I started playing civ 4 a few years ago after reading some reviews which said that 4 was the best. However, I got a Mac recently, and civ 4 doesn't work on it. So, I decided to try civ 5. I don't think I'm even going to finish 1 game because it is disappointing.
I want to say one thing which I really liked, however. Rome's 25% bonus to building buildings which already exist in the capital, plus their powerful classical units, incentivizes you to play like Rome historically did: conquer lots of stuff and then use the bonus to build your conquered cities back up. Also, the liberty + piety perks seem to be both historical for Rome, and good play choices. Liberty helps with early expansion, and then piety helps deal with the unhappiness of conquering so much stuff by building temples in all your cities.
I played only a little bit on what seems to be something of a tutorial map, and then started a game with Rome at level 5 difficulty on marathon and a huge map.
Disappointments:
1. I'm in the Middle Ages and only like half the world is settled. This seems immersion breaking and stupid to me. As soon as agriculture was invented, the settlement of the whole Earth should have started. You should have to fight to in order to claim more land already before you leave the Stone Age. This also makes wars seem totally pointless and stupid. Even in the unrealistic case where there is unclaimed land in the Middle Ages, then why fight at all when you could claim more land without fighting?
2. The arbitrary cap on civilization size from happiness debuffs: I read on an online forum that you usually either play as a tall empire or a wide empire. I thought, "well, I'll do both if I can." And then I run into the problem that it's nigh impossible to keep numerous large cities happy. For the last couple cities I placed, I paced it so that I was just barely over the happy/unhappy threshold, and I looked ahead in the tech tree to see if there's any way to increase happiness later. I didn't see any much opportunity in the late-game to drastically increase happiness. So, I see why players are forced to choose between wide/tall. It seems so arbitrary and limiting.

#### [PROVIDED MATERIAL]
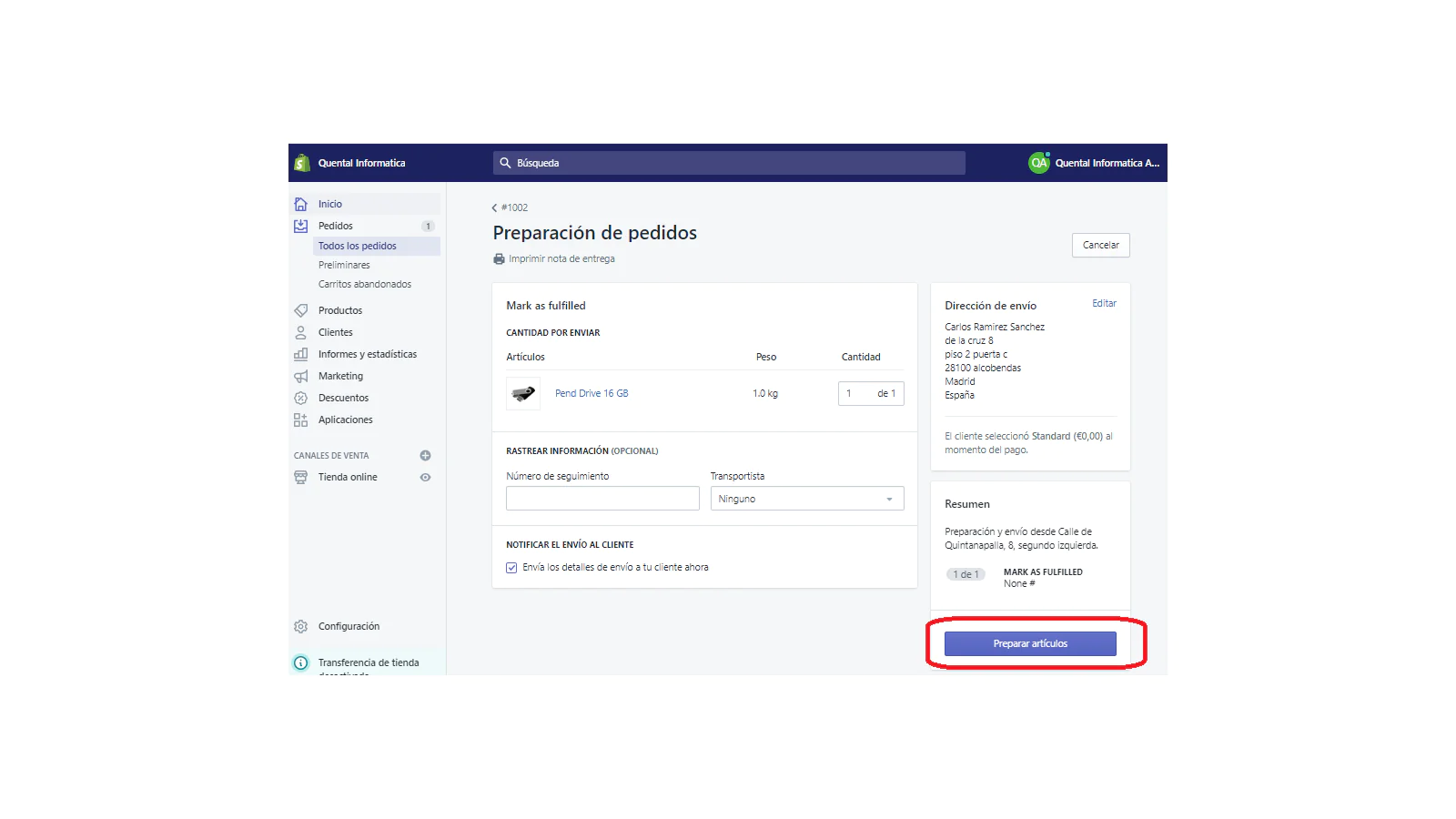Uncheck send shipping details to customer
Viewport: 1456px width, 819px height.
point(511,568)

#### [THINGS TO DO]
1. Name each game setting or choice that the Civ 5 post gives for the game started after the tutorial map.
2. Indicate whether each of the following statements agrees with the Civ 5 post. (a) The writer began playing civ 4 after reading reviews. (b) The writer found many late-game opportunities to increase happiness. (c) Piety helps with early expansion.
3. Extract the passage of the Civ 5 post from "I started playing" up to and including "all your cities.".

#### [IN RESPONSE]
1. Rome; level 5 difficulty; marathon; a huge map

2.
(a) Yes: "I started playing civ 4 a few years ago after reading some reviews which said that 4 was the best."
(b) No: "I didn't see any much opportunity in the late-game to drastically increase happiness."
(c) No: "Liberty helps with early expansion, and then piety helps deal with the unhappiness of conquering so much stuff"

3.
I started playing civ 4 a few years ago after reading some reviews which said that 4 was the best. However, I got a Mac recently, and civ 4 doesn't work on it. So, I decided to try civ 5. I don't think I'm even going to finish 1 game because it is disappointing.
I want to say one thing which I really liked, however. Rome's 25% bonus to building buildings which already exist in the capital, plus their powerful classical units, incentivizes you to play like Rome historically did: conquer lots of stuff and then use the bonus to build your conquered cities back up. Also, the liberty + piety perks seem to be both historical for Rome, and good play choices. Liberty helps with early expansion, and then piety helps deal with the unhappiness of conquering so much stuff by building temples in all your cities.